==== Material shown
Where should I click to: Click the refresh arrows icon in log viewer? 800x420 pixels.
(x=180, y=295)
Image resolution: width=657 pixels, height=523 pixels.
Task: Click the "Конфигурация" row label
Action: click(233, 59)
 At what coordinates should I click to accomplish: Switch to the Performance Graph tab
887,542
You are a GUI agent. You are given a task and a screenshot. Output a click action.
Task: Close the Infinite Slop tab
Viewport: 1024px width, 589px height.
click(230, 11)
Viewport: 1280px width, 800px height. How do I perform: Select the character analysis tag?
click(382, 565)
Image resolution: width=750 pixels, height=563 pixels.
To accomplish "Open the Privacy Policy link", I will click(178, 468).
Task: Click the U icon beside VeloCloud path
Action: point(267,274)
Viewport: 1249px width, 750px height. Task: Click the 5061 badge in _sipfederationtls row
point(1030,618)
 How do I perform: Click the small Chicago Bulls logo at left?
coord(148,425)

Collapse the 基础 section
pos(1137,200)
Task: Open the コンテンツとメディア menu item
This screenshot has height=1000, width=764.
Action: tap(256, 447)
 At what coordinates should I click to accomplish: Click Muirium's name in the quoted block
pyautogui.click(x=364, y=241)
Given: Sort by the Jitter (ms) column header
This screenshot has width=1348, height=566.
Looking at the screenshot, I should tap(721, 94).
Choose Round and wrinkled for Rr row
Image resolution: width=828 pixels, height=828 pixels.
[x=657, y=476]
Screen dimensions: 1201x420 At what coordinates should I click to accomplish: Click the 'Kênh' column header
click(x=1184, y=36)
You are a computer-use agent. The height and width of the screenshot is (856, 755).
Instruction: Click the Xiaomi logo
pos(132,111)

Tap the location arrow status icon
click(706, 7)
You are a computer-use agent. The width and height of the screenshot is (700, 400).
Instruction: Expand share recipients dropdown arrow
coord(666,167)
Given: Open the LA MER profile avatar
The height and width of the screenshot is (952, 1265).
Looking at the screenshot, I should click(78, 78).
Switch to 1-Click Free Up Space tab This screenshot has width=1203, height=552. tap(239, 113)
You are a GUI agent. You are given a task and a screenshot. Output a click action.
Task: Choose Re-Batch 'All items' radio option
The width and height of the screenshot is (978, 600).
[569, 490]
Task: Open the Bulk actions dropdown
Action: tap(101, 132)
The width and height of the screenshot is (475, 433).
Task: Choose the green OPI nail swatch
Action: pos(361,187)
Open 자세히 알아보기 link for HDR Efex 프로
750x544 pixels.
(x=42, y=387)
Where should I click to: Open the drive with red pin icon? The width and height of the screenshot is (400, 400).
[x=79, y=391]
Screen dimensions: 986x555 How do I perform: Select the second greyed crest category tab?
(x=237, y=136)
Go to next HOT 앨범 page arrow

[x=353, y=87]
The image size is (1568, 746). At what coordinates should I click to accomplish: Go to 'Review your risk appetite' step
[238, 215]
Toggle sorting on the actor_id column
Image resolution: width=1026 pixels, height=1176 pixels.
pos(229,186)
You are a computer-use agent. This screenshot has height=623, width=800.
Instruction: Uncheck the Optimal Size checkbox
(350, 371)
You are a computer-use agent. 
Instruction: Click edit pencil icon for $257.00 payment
========
Write out each line exactly, beginning at the one with "You are a computer-use agent. This" and ending at the final line of the records above, with nothing added.

You are a computer-use agent. This screenshot has height=623, width=800.
Instruction: Uncheck the Optimal Size checkbox
(350, 371)
You are a computer-use agent. 
Instruction: Click edit pencil icon for $257.00 payment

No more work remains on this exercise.